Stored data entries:
· · · · ·

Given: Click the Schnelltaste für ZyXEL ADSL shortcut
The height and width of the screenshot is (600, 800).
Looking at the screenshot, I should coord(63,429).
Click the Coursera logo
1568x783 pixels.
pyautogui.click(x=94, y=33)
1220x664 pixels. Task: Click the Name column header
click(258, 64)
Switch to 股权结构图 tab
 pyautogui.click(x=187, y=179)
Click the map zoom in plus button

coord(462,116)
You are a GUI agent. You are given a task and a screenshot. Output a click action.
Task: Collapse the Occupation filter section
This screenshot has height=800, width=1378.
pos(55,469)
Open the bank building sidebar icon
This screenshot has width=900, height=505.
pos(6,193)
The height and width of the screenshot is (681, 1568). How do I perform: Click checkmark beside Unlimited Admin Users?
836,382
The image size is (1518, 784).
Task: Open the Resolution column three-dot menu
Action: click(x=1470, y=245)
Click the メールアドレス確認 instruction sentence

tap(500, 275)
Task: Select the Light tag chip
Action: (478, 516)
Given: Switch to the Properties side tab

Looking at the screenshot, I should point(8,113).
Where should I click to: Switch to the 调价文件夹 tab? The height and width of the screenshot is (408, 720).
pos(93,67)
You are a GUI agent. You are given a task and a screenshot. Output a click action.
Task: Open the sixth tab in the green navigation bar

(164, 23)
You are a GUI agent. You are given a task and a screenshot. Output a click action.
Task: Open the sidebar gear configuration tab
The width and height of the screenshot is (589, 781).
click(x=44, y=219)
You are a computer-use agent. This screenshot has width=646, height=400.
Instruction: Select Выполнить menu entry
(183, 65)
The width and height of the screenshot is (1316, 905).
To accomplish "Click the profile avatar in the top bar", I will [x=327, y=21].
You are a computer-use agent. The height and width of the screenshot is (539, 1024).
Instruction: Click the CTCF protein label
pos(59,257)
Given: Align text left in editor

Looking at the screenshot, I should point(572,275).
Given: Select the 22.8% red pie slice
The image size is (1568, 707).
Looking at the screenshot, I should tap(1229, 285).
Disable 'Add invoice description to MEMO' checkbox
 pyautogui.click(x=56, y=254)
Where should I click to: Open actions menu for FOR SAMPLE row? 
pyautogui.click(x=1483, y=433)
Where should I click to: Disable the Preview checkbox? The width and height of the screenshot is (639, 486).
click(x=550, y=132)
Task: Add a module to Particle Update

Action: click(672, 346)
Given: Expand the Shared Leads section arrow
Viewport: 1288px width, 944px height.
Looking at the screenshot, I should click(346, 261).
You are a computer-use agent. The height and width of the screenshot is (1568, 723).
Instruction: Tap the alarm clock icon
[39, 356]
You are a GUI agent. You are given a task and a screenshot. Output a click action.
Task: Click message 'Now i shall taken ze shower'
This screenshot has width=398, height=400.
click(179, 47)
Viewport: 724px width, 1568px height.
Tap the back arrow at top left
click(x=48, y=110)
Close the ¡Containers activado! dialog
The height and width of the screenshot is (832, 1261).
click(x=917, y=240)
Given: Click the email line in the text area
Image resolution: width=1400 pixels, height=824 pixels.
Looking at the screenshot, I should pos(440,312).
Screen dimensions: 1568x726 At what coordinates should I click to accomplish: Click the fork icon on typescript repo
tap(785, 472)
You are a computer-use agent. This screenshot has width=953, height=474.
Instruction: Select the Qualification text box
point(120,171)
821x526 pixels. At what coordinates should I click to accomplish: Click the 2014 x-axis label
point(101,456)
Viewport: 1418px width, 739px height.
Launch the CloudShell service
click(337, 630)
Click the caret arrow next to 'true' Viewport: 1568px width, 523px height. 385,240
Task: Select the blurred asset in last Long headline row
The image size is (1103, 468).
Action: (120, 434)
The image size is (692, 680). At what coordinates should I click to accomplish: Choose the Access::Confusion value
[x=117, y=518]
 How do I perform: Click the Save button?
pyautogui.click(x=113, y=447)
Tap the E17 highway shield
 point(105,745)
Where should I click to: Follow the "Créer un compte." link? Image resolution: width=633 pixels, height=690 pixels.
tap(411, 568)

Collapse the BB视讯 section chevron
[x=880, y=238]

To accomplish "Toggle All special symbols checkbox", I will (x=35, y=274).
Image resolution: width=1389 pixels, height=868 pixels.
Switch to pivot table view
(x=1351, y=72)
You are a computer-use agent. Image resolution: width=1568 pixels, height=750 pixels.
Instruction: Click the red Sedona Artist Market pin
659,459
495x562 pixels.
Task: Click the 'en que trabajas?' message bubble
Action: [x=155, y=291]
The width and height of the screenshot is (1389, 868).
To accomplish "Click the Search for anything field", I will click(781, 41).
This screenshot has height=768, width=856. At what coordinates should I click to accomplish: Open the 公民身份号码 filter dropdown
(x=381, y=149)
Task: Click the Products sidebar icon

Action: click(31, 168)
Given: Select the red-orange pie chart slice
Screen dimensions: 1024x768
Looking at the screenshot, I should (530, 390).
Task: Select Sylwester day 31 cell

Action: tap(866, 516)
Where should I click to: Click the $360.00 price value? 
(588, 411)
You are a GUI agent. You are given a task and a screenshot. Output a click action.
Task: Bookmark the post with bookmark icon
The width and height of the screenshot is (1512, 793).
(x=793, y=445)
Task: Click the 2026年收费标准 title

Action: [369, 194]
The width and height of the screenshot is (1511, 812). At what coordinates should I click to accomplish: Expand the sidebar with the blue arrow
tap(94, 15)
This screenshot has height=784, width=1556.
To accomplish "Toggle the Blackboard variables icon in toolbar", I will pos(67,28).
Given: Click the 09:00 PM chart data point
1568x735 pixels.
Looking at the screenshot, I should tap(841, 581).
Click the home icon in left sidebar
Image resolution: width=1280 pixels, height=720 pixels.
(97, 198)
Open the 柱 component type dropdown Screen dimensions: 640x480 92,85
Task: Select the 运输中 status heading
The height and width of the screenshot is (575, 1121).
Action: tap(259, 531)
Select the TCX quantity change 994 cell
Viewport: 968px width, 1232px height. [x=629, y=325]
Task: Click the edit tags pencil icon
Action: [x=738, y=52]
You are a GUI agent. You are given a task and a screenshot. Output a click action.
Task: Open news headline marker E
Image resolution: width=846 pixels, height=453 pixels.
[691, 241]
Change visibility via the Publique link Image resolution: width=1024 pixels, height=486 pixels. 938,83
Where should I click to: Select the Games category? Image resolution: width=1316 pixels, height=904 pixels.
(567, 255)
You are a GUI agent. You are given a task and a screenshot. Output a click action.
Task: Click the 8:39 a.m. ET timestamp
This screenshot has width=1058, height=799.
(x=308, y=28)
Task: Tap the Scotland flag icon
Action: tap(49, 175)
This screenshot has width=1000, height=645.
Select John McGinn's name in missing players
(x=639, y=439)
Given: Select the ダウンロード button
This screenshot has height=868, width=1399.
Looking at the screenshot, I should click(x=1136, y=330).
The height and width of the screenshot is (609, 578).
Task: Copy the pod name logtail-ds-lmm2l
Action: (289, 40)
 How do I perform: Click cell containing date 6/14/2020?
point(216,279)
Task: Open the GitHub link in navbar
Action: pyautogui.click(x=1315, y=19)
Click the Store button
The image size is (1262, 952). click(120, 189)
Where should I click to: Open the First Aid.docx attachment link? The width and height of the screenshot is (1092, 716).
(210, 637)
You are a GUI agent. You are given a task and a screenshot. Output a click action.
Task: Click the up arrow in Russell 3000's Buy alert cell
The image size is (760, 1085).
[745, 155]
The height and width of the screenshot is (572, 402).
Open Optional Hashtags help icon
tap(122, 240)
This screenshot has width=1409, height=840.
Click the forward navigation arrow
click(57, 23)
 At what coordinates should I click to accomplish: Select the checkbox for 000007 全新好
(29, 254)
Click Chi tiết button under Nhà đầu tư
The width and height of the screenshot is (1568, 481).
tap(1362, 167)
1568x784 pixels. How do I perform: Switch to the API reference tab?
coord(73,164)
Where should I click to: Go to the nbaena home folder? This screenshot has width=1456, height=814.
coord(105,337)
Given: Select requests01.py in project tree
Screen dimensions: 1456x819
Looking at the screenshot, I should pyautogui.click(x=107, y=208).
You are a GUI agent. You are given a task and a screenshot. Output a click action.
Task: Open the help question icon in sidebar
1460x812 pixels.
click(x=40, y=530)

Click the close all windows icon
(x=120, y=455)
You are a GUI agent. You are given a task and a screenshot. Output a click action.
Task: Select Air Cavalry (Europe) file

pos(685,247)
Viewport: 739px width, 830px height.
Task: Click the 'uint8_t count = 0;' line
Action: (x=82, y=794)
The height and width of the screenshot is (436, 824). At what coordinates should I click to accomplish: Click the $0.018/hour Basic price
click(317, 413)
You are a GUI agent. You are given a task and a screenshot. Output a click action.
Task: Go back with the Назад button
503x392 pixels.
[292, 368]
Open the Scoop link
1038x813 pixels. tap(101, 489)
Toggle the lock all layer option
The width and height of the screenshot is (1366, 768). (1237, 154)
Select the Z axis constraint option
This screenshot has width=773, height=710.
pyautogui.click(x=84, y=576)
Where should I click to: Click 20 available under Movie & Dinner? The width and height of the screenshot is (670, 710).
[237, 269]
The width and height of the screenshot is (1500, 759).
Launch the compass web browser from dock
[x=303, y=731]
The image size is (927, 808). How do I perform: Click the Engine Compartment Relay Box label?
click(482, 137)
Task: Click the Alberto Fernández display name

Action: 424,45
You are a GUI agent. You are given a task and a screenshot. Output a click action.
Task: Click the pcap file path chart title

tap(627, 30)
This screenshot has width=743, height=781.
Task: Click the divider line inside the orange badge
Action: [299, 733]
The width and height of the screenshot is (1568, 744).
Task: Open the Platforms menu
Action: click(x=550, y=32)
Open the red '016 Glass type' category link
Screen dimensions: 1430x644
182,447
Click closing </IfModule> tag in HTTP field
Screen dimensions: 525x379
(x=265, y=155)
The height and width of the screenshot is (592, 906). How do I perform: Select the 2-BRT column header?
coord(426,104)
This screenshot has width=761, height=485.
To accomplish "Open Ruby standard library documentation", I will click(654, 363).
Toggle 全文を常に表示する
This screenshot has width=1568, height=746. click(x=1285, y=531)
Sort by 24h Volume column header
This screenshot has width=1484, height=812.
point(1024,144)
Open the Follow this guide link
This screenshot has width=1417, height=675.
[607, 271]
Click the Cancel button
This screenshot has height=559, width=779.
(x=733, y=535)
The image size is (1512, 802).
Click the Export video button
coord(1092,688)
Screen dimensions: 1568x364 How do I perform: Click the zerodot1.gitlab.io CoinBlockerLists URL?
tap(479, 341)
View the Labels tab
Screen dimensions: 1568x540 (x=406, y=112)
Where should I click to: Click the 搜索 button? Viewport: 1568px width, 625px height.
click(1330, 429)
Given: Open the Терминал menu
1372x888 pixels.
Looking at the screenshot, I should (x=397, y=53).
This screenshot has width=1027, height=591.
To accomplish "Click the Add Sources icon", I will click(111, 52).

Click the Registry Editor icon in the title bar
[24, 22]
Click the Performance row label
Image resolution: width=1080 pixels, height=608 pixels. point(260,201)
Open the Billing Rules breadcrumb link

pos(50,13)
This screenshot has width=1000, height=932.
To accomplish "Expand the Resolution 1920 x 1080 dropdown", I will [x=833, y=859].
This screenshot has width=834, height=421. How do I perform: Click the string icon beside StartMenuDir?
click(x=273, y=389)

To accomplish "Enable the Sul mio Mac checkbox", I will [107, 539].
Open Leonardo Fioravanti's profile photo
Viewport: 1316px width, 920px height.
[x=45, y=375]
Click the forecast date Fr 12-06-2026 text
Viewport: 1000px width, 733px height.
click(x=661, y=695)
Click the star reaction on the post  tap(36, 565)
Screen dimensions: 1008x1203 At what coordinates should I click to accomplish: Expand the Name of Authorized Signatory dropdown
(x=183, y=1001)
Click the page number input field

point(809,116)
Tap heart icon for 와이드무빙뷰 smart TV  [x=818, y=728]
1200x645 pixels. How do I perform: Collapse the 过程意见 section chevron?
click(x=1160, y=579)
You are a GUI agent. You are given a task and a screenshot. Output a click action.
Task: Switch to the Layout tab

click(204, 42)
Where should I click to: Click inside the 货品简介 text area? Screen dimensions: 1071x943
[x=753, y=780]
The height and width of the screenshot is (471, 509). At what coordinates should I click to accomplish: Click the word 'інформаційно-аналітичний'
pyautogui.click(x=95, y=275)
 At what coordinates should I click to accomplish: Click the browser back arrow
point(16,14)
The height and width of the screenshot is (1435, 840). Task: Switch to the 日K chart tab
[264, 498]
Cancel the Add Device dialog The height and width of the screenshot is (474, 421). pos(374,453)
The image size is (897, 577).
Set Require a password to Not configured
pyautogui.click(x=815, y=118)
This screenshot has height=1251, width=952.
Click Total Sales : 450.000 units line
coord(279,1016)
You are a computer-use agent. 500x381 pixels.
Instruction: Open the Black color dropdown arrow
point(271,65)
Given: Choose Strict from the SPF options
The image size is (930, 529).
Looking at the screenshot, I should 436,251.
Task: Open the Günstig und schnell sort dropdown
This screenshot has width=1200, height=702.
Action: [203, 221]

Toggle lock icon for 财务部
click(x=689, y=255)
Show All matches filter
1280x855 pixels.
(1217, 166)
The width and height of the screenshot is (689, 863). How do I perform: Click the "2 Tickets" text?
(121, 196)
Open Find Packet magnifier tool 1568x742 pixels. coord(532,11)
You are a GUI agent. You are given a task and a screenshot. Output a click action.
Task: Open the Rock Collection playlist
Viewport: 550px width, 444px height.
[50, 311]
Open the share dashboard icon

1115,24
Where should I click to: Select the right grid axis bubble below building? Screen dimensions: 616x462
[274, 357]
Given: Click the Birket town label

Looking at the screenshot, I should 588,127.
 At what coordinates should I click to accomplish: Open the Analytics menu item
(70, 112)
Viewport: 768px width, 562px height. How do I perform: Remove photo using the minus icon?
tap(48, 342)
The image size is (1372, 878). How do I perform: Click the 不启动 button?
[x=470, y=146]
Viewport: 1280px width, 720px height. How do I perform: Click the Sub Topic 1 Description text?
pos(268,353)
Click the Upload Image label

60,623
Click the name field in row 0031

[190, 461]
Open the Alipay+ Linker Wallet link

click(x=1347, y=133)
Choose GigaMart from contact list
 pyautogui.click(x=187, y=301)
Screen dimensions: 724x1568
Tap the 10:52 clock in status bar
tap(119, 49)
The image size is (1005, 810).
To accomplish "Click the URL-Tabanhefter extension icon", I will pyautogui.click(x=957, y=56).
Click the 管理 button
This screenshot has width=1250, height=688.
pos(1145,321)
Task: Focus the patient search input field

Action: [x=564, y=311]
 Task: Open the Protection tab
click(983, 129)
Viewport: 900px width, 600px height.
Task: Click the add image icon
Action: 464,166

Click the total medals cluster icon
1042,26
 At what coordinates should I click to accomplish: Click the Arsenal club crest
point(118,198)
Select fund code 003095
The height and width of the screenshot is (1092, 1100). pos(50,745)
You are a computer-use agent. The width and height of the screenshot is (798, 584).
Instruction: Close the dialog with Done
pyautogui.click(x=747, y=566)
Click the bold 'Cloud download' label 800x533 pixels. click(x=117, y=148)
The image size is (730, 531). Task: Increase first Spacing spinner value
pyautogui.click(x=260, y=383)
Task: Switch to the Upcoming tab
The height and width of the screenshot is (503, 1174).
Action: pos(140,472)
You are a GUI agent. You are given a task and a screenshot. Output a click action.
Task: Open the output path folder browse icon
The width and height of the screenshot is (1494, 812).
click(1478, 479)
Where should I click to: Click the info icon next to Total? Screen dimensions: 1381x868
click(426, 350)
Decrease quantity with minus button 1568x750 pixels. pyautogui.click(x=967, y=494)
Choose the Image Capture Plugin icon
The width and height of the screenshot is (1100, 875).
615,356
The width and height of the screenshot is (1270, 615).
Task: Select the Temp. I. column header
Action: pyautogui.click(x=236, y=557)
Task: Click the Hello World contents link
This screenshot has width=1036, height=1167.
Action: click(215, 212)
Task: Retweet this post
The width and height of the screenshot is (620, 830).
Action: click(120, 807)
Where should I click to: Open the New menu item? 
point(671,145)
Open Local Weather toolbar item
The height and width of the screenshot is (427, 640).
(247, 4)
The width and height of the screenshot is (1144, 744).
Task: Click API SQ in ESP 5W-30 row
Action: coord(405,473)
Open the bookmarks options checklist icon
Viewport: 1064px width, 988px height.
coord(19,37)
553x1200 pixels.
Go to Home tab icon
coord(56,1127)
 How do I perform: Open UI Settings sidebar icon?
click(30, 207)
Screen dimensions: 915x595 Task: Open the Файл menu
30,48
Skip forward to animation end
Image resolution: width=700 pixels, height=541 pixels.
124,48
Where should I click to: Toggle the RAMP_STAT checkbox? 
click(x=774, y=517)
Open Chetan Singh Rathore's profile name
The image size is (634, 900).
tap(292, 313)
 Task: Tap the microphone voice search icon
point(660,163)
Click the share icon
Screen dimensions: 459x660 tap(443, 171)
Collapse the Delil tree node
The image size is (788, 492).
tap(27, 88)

· · · · ·

Would you print, exactly as written, every line above from the one holding "This screenshot has width=1250, height=688." through the one holding "Task: Retweet this post", with both included and no other lines?

This screenshot has width=1250, height=688.
pos(1145,321)
Task: Focus the patient search input field

Action: [x=564, y=311]
 Task: Open the Protection tab
click(983, 129)
Viewport: 900px width, 600px height.
Task: Click the add image icon
Action: 464,166

Click the total medals cluster icon
1042,26
 At what coordinates should I click to accomplish: Click the Arsenal club crest
point(118,198)
Select fund code 003095
The height and width of the screenshot is (1092, 1100). pos(50,745)
You are a computer-use agent. The width and height of the screenshot is (798, 584).
Instruction: Close the dialog with Done
pyautogui.click(x=747, y=566)
Click the bold 'Cloud download' label 800x533 pixels. click(x=117, y=148)
The image size is (730, 531). Task: Increase first Spacing spinner value
pyautogui.click(x=260, y=383)
Task: Switch to the Upcoming tab
The height and width of the screenshot is (503, 1174).
Action: pos(140,472)
You are a GUI agent. You are given a task and a screenshot. Output a click action.
Task: Open the output path folder browse icon
The width and height of the screenshot is (1494, 812).
click(1478, 479)
Where should I click to: Click the info icon next to Total? Screen dimensions: 1381x868
click(426, 350)
Decrease quantity with minus button 1568x750 pixels. pyautogui.click(x=967, y=494)
Choose the Image Capture Plugin icon
The width and height of the screenshot is (1100, 875).
615,356
The width and height of the screenshot is (1270, 615).
Task: Select the Temp. I. column header
Action: pyautogui.click(x=236, y=557)
Task: Click the Hello World contents link
This screenshot has width=1036, height=1167.
Action: click(215, 212)
Task: Retweet this post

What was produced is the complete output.